Larry Walton, CASI champ 2011, who is actually cooking chili at both events, seems remarkably relaxed.
Over at CASI, the cooks are preparing for turn in.
Deanna Castillo and Herman Everett, a local married couple, are floating serrano peppers in their pots. They’re fairly new to all this, but Tom Dozier has given them some tips.
The clock strikes noon at CASI, and 327 chili cooks form a long winding line clutching their urn-size Styrofoam cups like supplicants approaching a throne. The CASI board forms an honor guard to congratulate the cooks with high fives, handshakes, and hugs.
A couple of hours later, after four rounds of preliminary judging, they’ve whittled it down to just 24 final chilis. Then they called me. That’s right. I was fortunate enough, no doubt due to my culinary reputation, to be a judge in the final round. I humbly take my place at the table.
How does the judging work?
Judges rate each cup from one to ten, based on how close it comes to what they imagine to be the perfect chili, taking into account these qualities.
Aroma: It should smell like chili, not beef stew or, God forbid, cinnamon.
Color: They call it a bowl of red for a reason.
Consistency: Meat should be tender, but not mushy. Chili not too thick or thin, grainy or greasy.
Taste: Chili flavor; cumin; hot but not too hot, or too salty, or sweet; balance.
Aftertaste: Sometimes called “back heat.” A complex flowering of flavors without any bitterness.
So, how was the chili?
Well, it wasn’t that hot. It was great, don’t get me wrong. This is the very best of the very best, so it was all delicious. It just wasn’t very spicy. And I don’t even like crazy-hot stuff. I just want it to have a little pep. Come on. This isn’t Ohio, where the chili doubles as spaghetti sauce. This is Texas, and we have a reputation to uphold.
So, Who Won?
Drumroll . . . At CASI, first place went to Lisa Stone, who cooked alongside her mom and her daughter. Second went to T. J. Cannon, who should have burned it just a little more. And at Tolbert’s, believe it or not, Deanna Castillo won the prize. Guess who came in second? Her husband, Herman! Larry Wilton came in seventh place.

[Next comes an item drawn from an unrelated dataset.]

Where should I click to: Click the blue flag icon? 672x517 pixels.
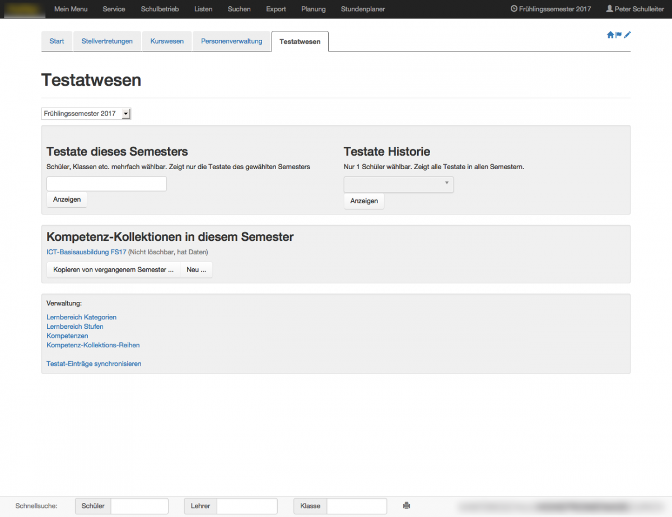(x=619, y=35)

John Billy Murray didn’t place, but he wasn’t surprised.
Can You Do It?
Maybe you’re like me and you’re thinking, “Hey, I wonder if a rookie like me could walk in and compete in the rarefied world of championship chili.” The answer is yes. It happens all the time. Like two years ago. James Burns won CASI his first year as a chili cook. How?
I’ve gone ahead and done that for you:
And here are some …
So you might be wondering, whatever happened to ol’ Don Eastep, the chili imposter we started things off with. Well, he was found out, of course, and stripped of his winnings. To his credit, he was as embarrassed about the whole deal as everyone else. Maybe that’s why he went on to become a bona fide chilihead up in Illinois and even returned to Terlingua to cook for fun a few years later, armed with a tongue-in-cheek pardon drafted by Governor Rick Perry. And you know, I kind of think that Don’s shenanigans were just the sort that Tolbert and Shelby and the rest of the founders would have appreciated, so when Don died a few years ago, driving home from a cook-off, I like to think he was warmly welcomed with a wink and a grin to that one big cook-off in the sky.